Cite literalmente, do trecho fornecido, a passagem que vai de "Athayde (18:53:37) Tudo" até "Renan e Cunha.".

#### TRECHO FORNECIDO:

§ §

Athayde (18:53:37) Tudo
Jerusa Viecili (18:53:40) Isso
Orlando (18:53:59) Eu deus!!! Rs
Athayde (18:54:11) O mundo caiu
Deltan (18:59:54) Caros vamos descer a lenha até terça
(19:00:02) por cautela falei com Pelella e deu ok

Jogando lenha na fogueira, que em pouco tempo iria acarretar no processo de impeachment de Dilma, Moro conseguiu mobilizar sua base para pressionar o STF para que barrasse a nomeação de Lula para o cargo, evitando assim que o ex-presidente escapasse de sua jurisdição. Entretanto, as mensagens revelam que os investigadores da PF tiveram acesso a outras 22 conversas, cujo conteúdo demonstrava que o intuito principal da nomeação de Lula não era salvar-se, mas salvar o governo da iminente derrocada atirando-se num renovado ímpeto conciliatório com o MDB, com Temer, Renan e Cunha.

§ §

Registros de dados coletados
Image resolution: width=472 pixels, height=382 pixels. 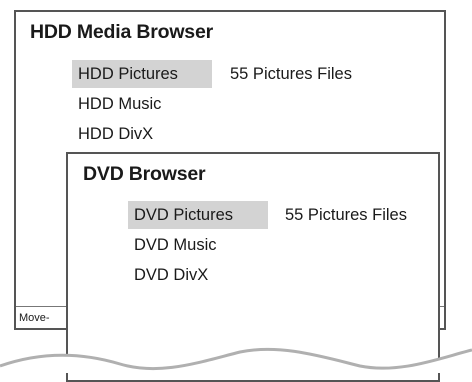 What do you see at coordinates (236, 360) in the screenshot?
I see `torn-edge-overlay` at bounding box center [236, 360]. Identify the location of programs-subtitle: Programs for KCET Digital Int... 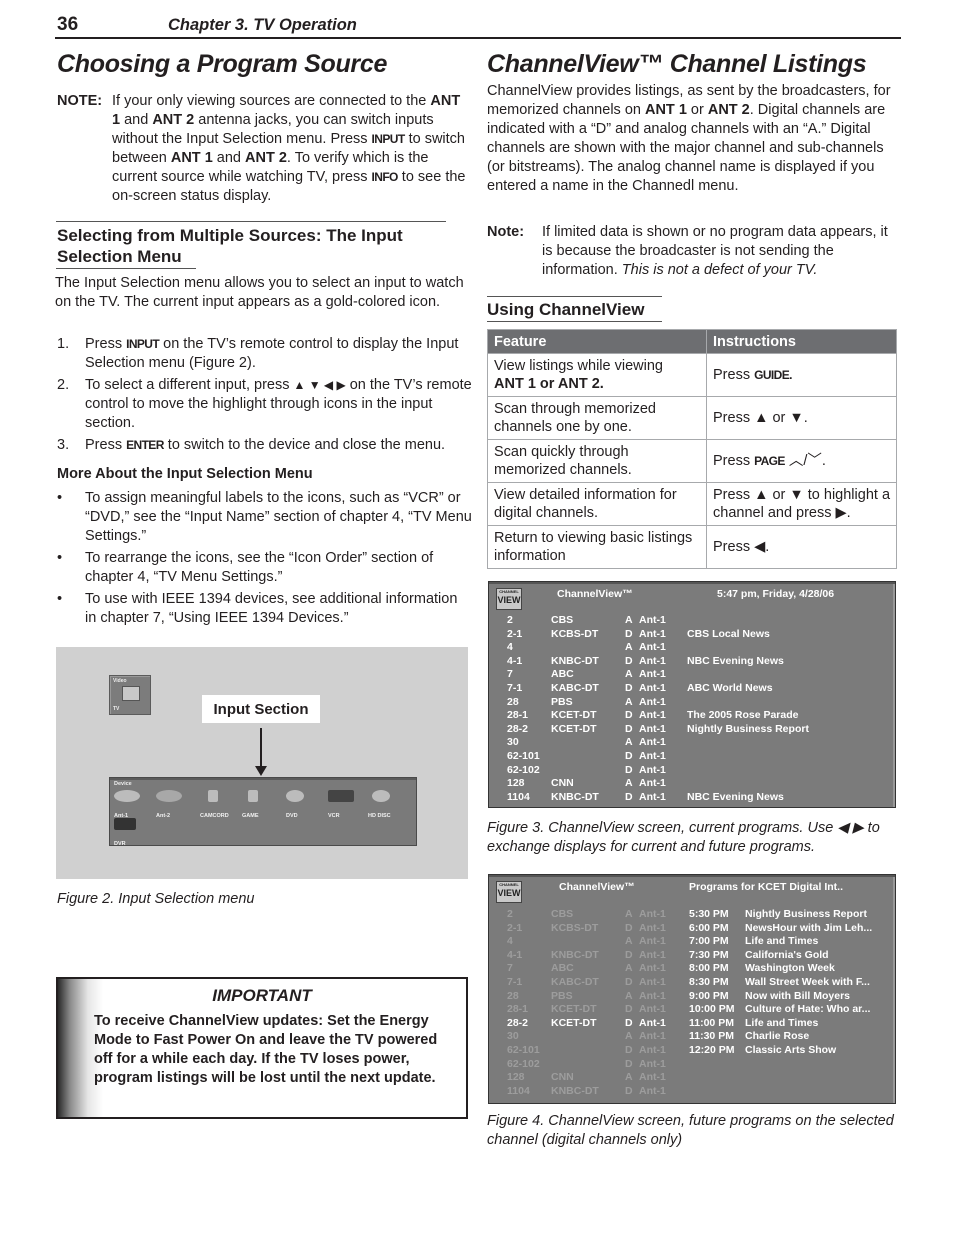
(766, 887). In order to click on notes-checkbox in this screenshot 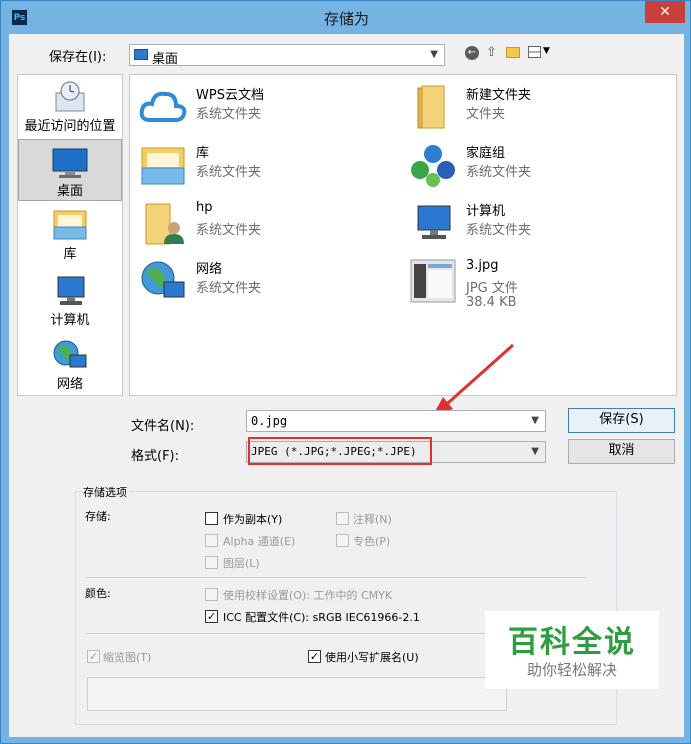, I will do `click(342, 518)`.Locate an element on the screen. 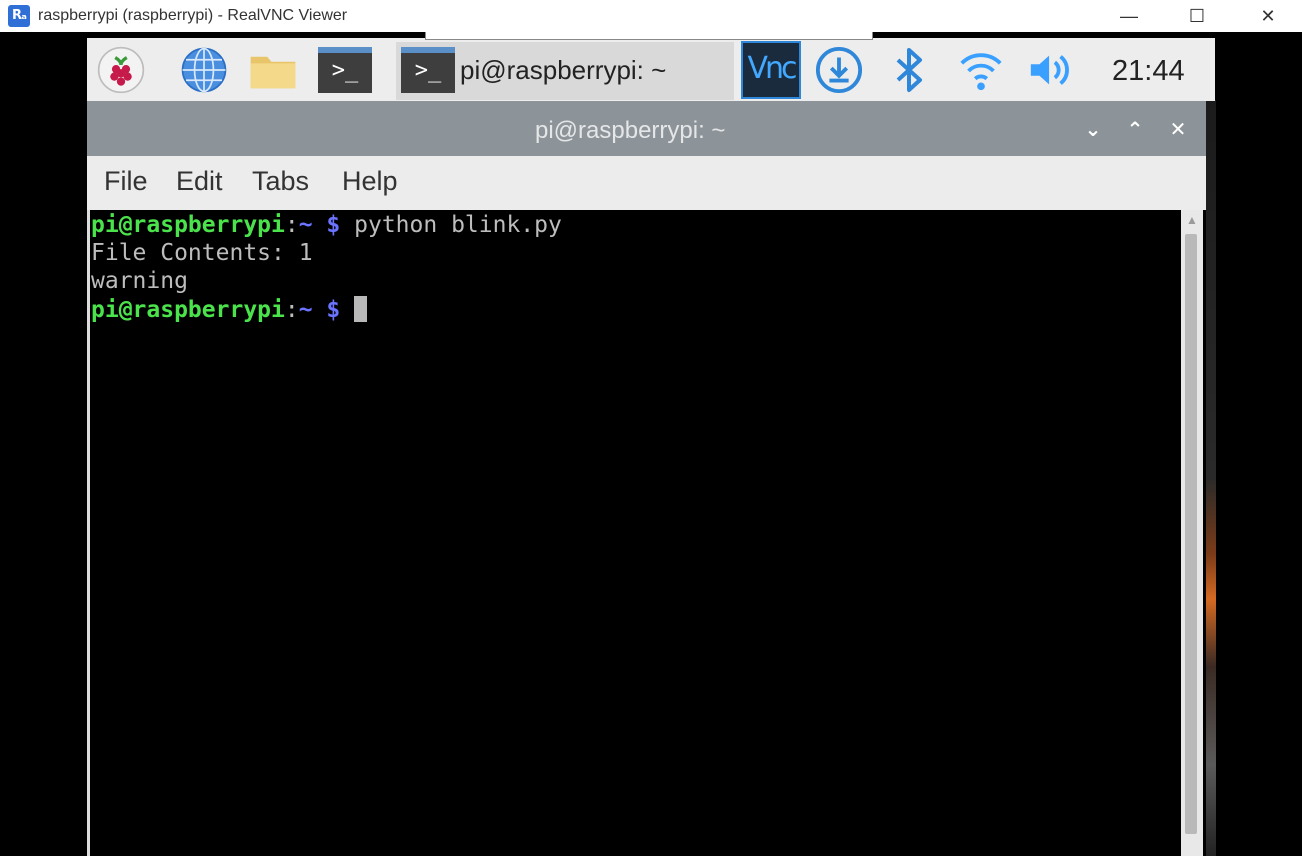  command-text: python blink.py is located at coordinates (458, 225).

§ §

#### RESPOSTA FINAL:
Athayde (18:53:37) Tudo
Jerusa Viecili (18:53:40) Isso
Orlando (18:53:59) Eu deus!!! Rs
Athayde (18:54:11) O mundo caiu
Deltan (18:59:54) Caros vamos descer a lenha até terça
(19:00:02) por cautela falei com Pelella e deu ok

Jogando lenha na fogueira, que em pouco tempo iria acarretar no processo de impeachment de Dilma, Moro conseguiu mobilizar sua base para pressionar o STF para que barrasse a nomeação de Lula para o cargo, evitando assim que o ex-presidente escapasse de sua jurisdição. Entretanto, as mensagens revelam que os investigadores da PF tiveram acesso a outras 22 conversas, cujo conteúdo demonstrava que o intuito principal da nomeação de Lula não era salvar-se, mas salvar o governo da iminente derrocada atirando-se num renovado ímpeto conciliatório com o MDB, com Temer, Renan e Cunha.